3.3.1 Ablation Experiments and Data Analysis

In this paper, YOLOv7 is employed as the baseline for surface target detection. Various improvement strategies are then added to this baseline for ablation experiments. Through these ablation experiments, the impact of each improvement component on the target detection model is evaluated and analyzed. The results of the ablation experiments are presented in Table 1.

images

The comparative data presented in Table 1 were obtained from experiments conducted on a proprietary dataset. As indicated by the table, the integration of the Slim-Neck structure into the YOLOv7 model resulted in an increase of 0.9% in mAP@0.5 and 0.7% in mAP@0.5:0.95, while also enhancing the detection speed as measured by FPS, and reducing the model’s computational demand by 9.3% in terms of GFLOPs. A similar improvement in accuracy was observed when either MPDIoU or slide loss was incorporated individually. The concurrent incorporation of the Slim-Neck structure and MPDIoU loss function led to 0.5% decrease in mAP compared to the sole modification of the neck section; however, as demonstrated in Fig. 15, the replacement of the CIoU loss function with MPDIoU resulted in lower loss values during network convergence and a more rapid convergence rate, effectively enhancing the robustness of the YOLOv7 model. Training the improved YOLOv7 model with the dataset yielded results as depicted in Fig. 16, indicating an across-the-board improvement in detection accuracy for various object categories, with the sailing boat category, in particular, achieving an impressive AP of 97.3%. The model’s overall mAP was computed to be 91%.

images

Figure 15: Loss function comparison chart

images

Figure 16: The precision-recall curve of the improved YOLOv7 model

3.3.2 Comparative Analysis with Mainstream Algorithms

In this paper, to verify the superiority of the proposed algorithm, a comparative experiment was conducted by comparing the algorithm with various state-of-the-art algorithms, ensuring consistent configuration environments and initial training parameters. The comparative experiment with mainstream algorithms is presented in Table 2.

images

From Table 2, it is evident that the improved YOLOv7 model achieves the highest values for mAP, Precision, and Recall compared to other mainstream algorithms. The mAP@0.5 reaches 91%, representing a 0.9% improvement over the original YOLOv7 model and a significant enhancement over SSD, YOLOv5, and YOLOv8 by 14%, 3.2%, and 4%, respectively. As depicted in Fig. 17, the mAP values of the improved YOLOv7 algorithm consistently surpass those of other mainstream algorithms, demonstrating superior performance in water surface target detection.
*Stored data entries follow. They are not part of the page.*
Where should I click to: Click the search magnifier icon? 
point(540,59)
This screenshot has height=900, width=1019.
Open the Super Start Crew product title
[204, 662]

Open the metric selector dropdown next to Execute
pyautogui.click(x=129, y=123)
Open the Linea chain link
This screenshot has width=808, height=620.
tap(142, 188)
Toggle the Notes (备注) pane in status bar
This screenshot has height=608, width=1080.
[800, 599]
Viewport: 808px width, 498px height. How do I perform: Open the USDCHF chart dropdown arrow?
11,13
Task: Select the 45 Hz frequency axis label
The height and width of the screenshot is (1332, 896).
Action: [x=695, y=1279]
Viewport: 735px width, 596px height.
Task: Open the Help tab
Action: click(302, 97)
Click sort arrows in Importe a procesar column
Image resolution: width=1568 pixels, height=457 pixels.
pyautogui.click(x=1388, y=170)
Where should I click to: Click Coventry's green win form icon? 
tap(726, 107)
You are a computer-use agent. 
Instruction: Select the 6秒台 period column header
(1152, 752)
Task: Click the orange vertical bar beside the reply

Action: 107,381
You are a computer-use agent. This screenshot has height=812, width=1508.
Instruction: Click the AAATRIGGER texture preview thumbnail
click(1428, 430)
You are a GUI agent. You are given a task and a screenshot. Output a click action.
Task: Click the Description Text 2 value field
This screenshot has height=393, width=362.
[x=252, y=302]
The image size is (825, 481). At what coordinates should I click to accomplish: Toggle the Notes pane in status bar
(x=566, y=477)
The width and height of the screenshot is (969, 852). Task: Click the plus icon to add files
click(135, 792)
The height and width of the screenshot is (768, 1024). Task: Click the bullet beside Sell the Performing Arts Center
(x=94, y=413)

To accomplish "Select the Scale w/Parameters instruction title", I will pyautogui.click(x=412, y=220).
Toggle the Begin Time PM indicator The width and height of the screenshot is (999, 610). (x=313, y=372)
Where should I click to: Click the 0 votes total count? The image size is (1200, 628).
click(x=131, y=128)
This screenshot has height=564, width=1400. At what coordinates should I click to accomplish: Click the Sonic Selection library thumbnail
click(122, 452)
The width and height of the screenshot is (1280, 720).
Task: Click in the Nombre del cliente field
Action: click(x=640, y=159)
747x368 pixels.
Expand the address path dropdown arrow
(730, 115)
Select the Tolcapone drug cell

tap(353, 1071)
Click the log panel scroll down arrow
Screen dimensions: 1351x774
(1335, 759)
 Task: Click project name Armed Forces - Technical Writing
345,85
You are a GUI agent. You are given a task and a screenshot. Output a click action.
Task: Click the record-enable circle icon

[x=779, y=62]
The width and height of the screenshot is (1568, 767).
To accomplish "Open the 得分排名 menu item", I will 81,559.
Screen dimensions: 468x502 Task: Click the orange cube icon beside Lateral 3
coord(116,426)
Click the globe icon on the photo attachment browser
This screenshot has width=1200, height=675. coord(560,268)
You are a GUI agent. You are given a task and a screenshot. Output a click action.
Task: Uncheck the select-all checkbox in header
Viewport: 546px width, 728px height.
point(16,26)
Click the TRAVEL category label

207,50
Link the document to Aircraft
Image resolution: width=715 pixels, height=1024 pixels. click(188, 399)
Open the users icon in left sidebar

The enhanced YOLOv7 network model exhibits superior capabilities, enhancing both the speed and accuracy of water surface target detection.

images

Figure 17: The mAP comparison chart of different mainstream algorithms

3.4 Sensor Fusion Result Analysis

The sensor data fusion experiment involved calibrating the extrinsic parameters between the Livox LiDAR and ZED camera using multiple sets of data based on the coordinates of black calibration board corner points. The optimization process was conducted simultaneously. Additionally, the experiment utilized the camera’s intrinsic parameters obtained through chessboard calibration to achieve the projection of LiDAR point-clouds onto images. The specific parameters are outlined in the Tables 3 and 4.

images

3.5 Analysis of Experimental Results

For a more intuitive and convenient comparison of the improved YOLOv7 network model, incorporating LiDAR point-cloud fusion, with the original YOLOv7 network model in terms of detection performance, real-time sensor data was collected within the school premises to detect vessels and people. Fig. 18a displays the detection results of the original YOLOv7 model, while Fig. 18b showcases the results of the fused LiDAR point-cloud and the improved YOLOv7 network model. It is evident that the improved model achieves higher accuracy. Additionally, projecting the lidar point-cloud onto the images allows for a clear indication of the target count, addressing issues of omission in purely visual algorithms. Moreover, in the unique environment of the water surface, factors such as target reflections and refractions may occur. Leveraging the LiDAR’s capability to avoid returning data in transparent media, this method effortlessly resolves a range of challenges introduced by complex water surface conditions.

images

Figure 18: Detection results of YOLOv7 (a) and Our algorithm (b) (Our algorithm is based on the improved YOLOv7 for sensor fusion detection)

4 Conclusion

In this paper, in addressing the challenges of water surface target detection, including missed detections, false positives, and low detection rates in complex water environments using purely visual algorithms, a method integrating visual and LiDAR sensor data is proposed. For the visual sensor component, improved YOLOv7 algorithm is employed to improve detection rates and enhance model robustness. Firstly, a lightweight Slim-Neck paradigm structure is designed by introducing the GhostConv module and VOV-GSCSP module, addressing the issue of redundancy in feature extraction while reducing the complexity of the network model. Secondly, to tackle the problem of slow model convergence, the MPDIoU loss function replaces the original CIoU loss function, enhancing the model’s robustness. Finally, to address the issue of imbalance in the self-built dataset, the slide loss function is introduced to enable the model to optimize learning from these samples. The algorithms proposed in this paper have improved target detection accuracy compared to mainstream algorithms, reaching 91%. For the LiDAR sensor component, leveraging the point-cloud reflection characteristics of LiDAR in water media, an approach is adopted to jointly calibrate the LiDAR and camera by obtaining the extrinsic parameters. This is complemented by internal camera calibration to project LiDAR point-clouds onto images, refining the detection of targets in the challenging and complex environment of water surfaces.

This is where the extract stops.